Fair enough. I guess no specific event really made him the way he is, it's just in his nature, period. Whatever circumstances he would have experienced, he was destined to be an all-time NBA great. He pretty much seems to look for things to label as his motivational firewood. In life, you find what you look for.


----------



## michelangelo (Apr 29, 2009)

Pretty much spot on about his sociopathic competitive nature. 

But I didn't think of it as a high quality speech. Jordan's never been much of an orator, much less a stirring one. The guests laugh out of nervousness: why risk raising his ire?



mysterio said:


> He could've been more tactful given the venue, but Jordan isn't mentally wired like the rest of us, so it was no surprise. To be the best, you have to be different. *This speech just confirms his pathologically competitive nature.* He confirmed how his disposition is based on him being repeatedly underestimated before his nba career (getting cut from his varsity team, drafted 3rd, etc), and based on his desire to prove himself superior. If he's ever slighted by anyone, he makes it his mission to exact revenge to prove them wrong, whether it's on the same day he was slighted or years later at a HOF induction ceremony. Jordan certainly did a good job of explaining his mentality to everyone. He wasn't really putting anyone down. More than anything else, he just let his adversaries know that he needed them to satisfy that desire to overcome challenges and dominate. It really had more of a "nothing personal, I'm just a competitive psycho" air to it. *It was a good speech.*


----------



## game11523 (Apr 19, 2009)

jordans speach wasn't that bad, that yahoo page added alota sour cream into there tacos.


----------



## michelangelo (Apr 29, 2009)

Times have changed. I didn't even recognize that guy on stage they introduced as Michael Jordan. His face was bloated, his suit ridiculously oversized, and he was strangely staring down much of the time. It looked more like Shawn Kemp on trial during a paternity suit than "The Greatest of All Time" ushering himself into the immortal Hall.


----------



## JerryWest (Jun 24, 2002)

I'm not even a fan of Jordan but I liked his speech. People always complain about not knowing the real Jordan. The HoF speech should be something that describes the person and how the got to where they are today in basketball. You might not like what you see, but at least he revealed himself. Better than some BS thank you mom and dad, thank you god, thank you wonderful teammates, bye speech.


----------



## kflo (Jun 28, 2002)

Jamel Irief said:


> I hate that whole varsity slight thing, it's way overblown. HE WAS A SOPHOMORE. Sure not making a legendary basketball player a varsity guy until his junior year is beyond rare, but maybe his coach though a year dominating JV guys was better for his development than sharing the wealth on varsity.

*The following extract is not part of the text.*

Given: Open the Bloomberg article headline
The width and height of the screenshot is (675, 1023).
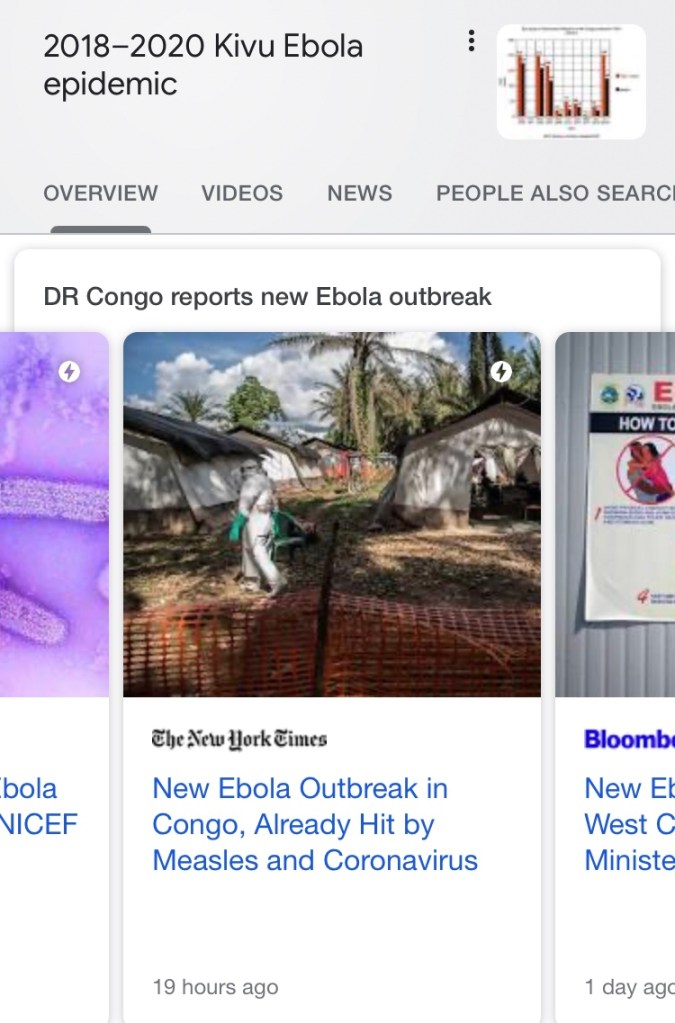Looking at the screenshot, I should click(629, 824).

and he proceeded to become a hs star, break the mcdonald's game scoring record, and be one of the great collegiate players ever. he was a prodigy.


----------



## MarioChalmers (Mar 26, 2004)

Najee said:


> You don't have to "live Michael Jordan's life" in order to be mature and an adult. I know the forum of public speaking and working with people and I do have life experience in those and other contexts of working in the professional world.
> 
> Again, bringing up old grudges 25 and 30 years ago and saying as recently as a week ago you cannot move on to the reality that a part of your life has passed does come off as petty. It doesn't matter if it was a former great athlete, a former politician, a pastor or a business leader -- anyone who would have made that speech under those circumstances would come off as petty.
> 
> ...


I like this post. It doesn't necessarily provide an argument for or against Jordan, but it's rich in context. 

Let's establish first that I am a Jordan fan. I love Michael Jordan. I started playing basketball because of Michael Jordan. I got a wound in my tongue because I fell over trying to do a lay-up like Michael Jordan. 

But I am sad as much as I am happy because of his speech. 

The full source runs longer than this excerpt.